If I had to hazard a guess, it may be the drive you're using.  I looked up the BDR-UD03 and noticed it's a slim model.  Your log said your drive is connected by USB, so I'm guessing you put this BDR-UD03 in an external enclosure?  Or it's a BDR-UD03 already contained in its own enclosure.  Anyway, it's not the USB part I'm worried about it's the fact that you're using a slim model drive.  Slim model drives are notorious for being junk.  Returning bad burns and verify failures an awful lot.  My first experience with a slim drive was the middle of last year and it only backed up what I've seen on this forum.  It won't write CD sized image files to 8x Ritek DVD+RW without failing the Verify stage.

[STORED DATA]
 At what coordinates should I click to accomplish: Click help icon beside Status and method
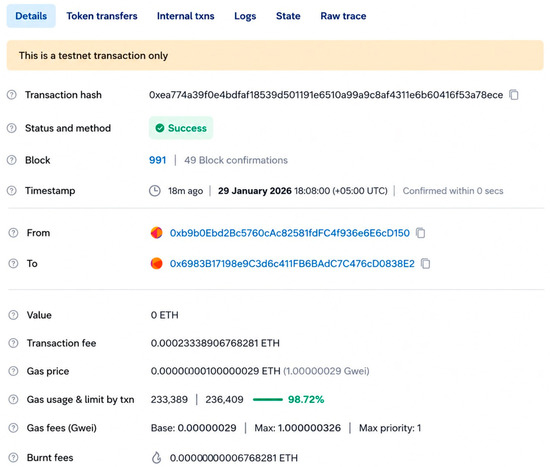(12, 128)
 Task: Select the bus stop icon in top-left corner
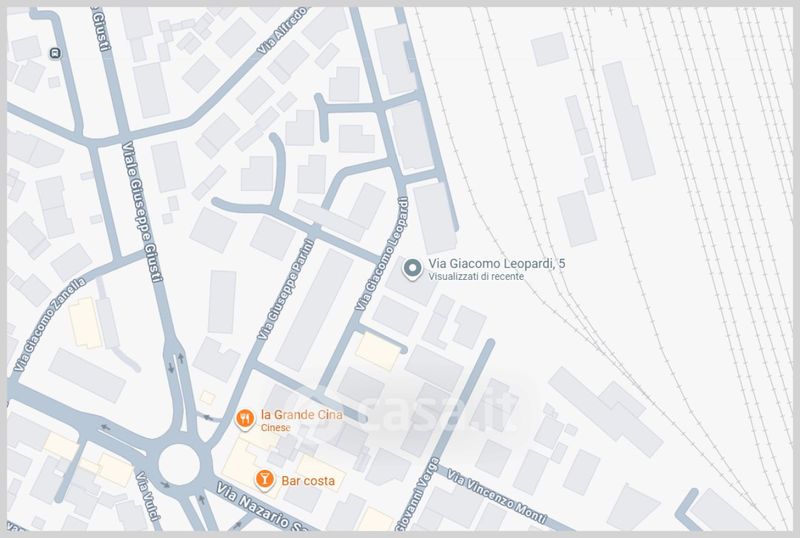click(x=53, y=53)
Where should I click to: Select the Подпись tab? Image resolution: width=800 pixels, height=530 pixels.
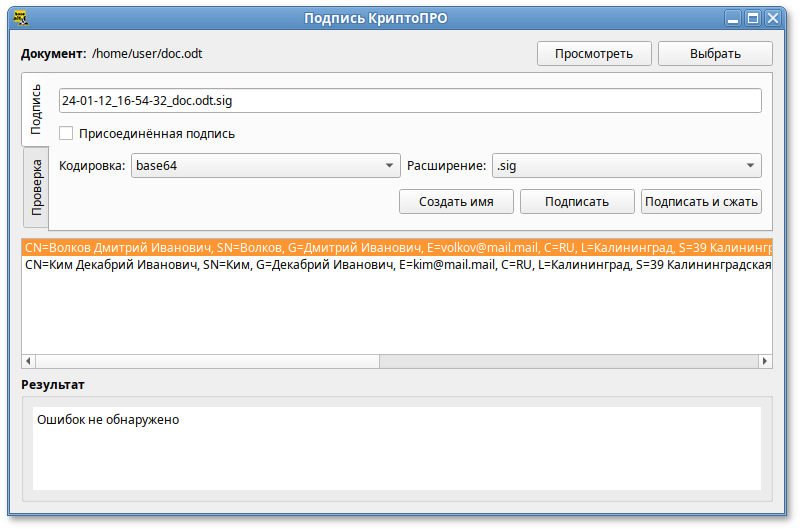point(35,110)
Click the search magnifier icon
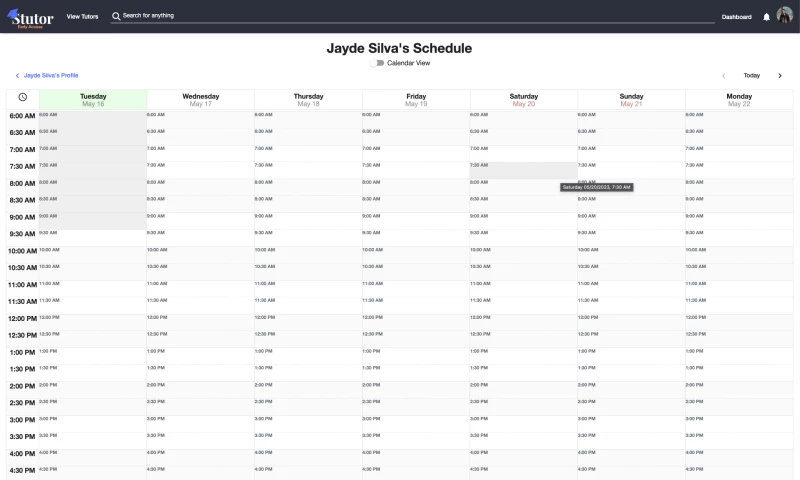The image size is (800, 480). tap(116, 17)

[REQUIRED ACTIONS]
[1] List every general criticism of slim model drives that the forum post about slim drives makes.
[2] According to the forum post about slim drives, when did the writer first use a slim drive?
[3] Output the stretch of the forum post about slim drives that opens with the words containing "If I had to" and closes with "the Verify stage.".

[ANSWER SET]
[1]
- They are notorious for being junk.
- They return bad burns an awful lot.
- They return verify failures an awful lot.

[2] In the middle of last year.

[3]
If I had to hazard a guess, it may be the drive you're using.  I looked up the BDR-UD03 and noticed it's a slim model.  Your log said your drive is connected by USB, so I'm guessing you put this BDR-UD03 in an external enclosure?  Or it's a BDR-UD03 already contained in its own enclosure.  Anyway, it's not the USB part I'm worried about it's the fact that you're using a slim model drive.  Slim model drives are notorious for being junk.  Returning bad burns and verify failures an awful lot.  My first experience with a slim drive was the middle of last year and it only backed up what I've seen on this forum.  It won't write CD sized image files to 8x Ritek DVD+RW without failing the Verify stage.